Stored data entries:
———

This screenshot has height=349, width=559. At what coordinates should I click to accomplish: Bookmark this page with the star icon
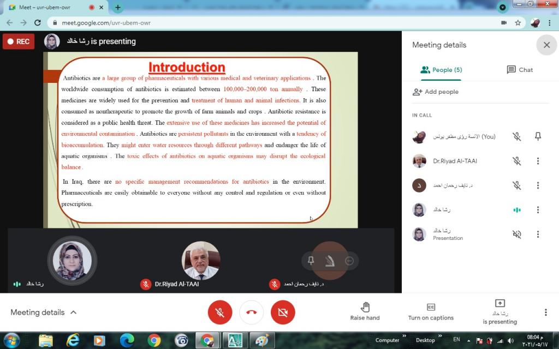click(x=518, y=23)
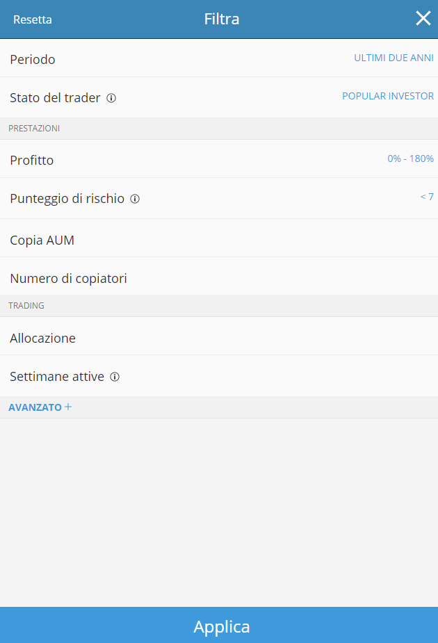Click the plus icon next to AVANZATO
Image resolution: width=438 pixels, height=643 pixels.
(x=68, y=407)
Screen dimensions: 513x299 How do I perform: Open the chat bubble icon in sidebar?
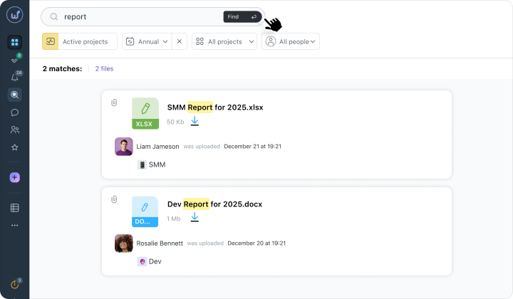(x=15, y=112)
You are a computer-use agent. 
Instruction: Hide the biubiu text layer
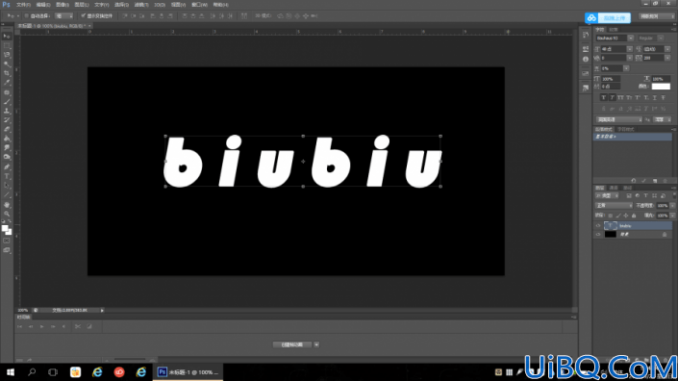[598, 226]
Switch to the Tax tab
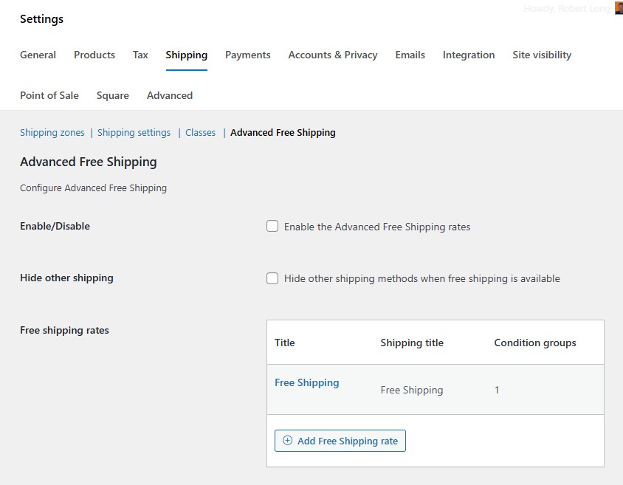The image size is (623, 485). (140, 55)
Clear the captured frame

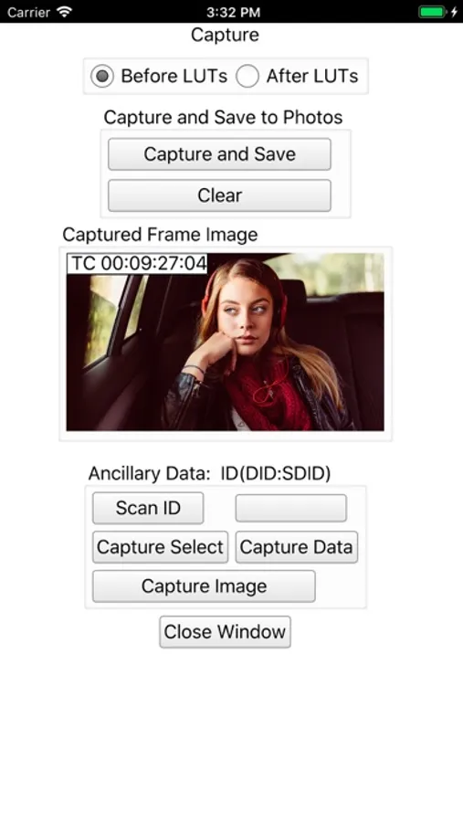(x=219, y=195)
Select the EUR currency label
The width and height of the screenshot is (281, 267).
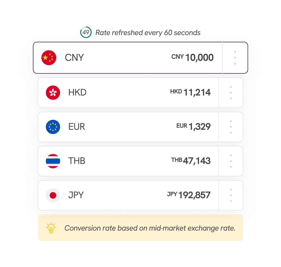(77, 127)
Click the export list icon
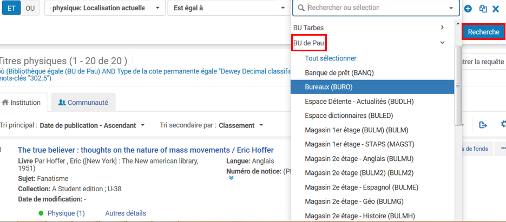 coord(483,125)
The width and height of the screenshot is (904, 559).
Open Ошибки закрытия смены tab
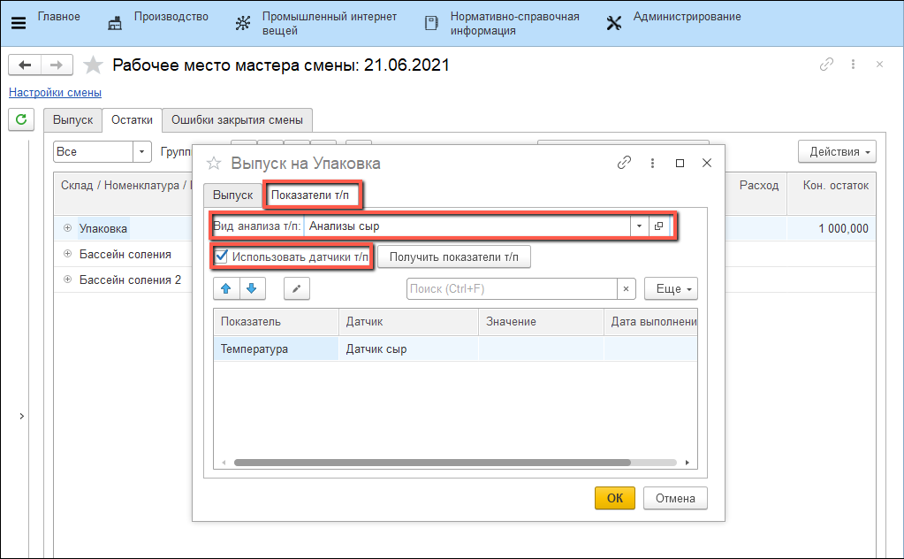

———

* _ASSIGNMENT_
Every entry should be written out word for word, except for its pictures.

* _EXPECTED ANSWER_
This screenshot has height=349, width=559. At what coordinates should I click to accomplish: Bookmark this page with the star icon
click(x=518, y=23)
Click the plus icon next to AVANZATO
Image resolution: width=438 pixels, height=643 pixels.
(x=68, y=407)
Screen dimensions: 513x299 How do I perform: Open the chat bubble icon in sidebar?
(x=15, y=112)
You are a computer-use agent. 
Instruction: Hide the biubiu text layer
[598, 226]
Switch to the Tax tab
The image size is (623, 485). (140, 55)
Clear the captured frame

(x=219, y=195)
Select the EUR currency label
The width and height of the screenshot is (281, 267).
(77, 127)
Click the export list icon
 coord(483,125)
The width and height of the screenshot is (904, 559).
Open Ошибки закрытия смены tab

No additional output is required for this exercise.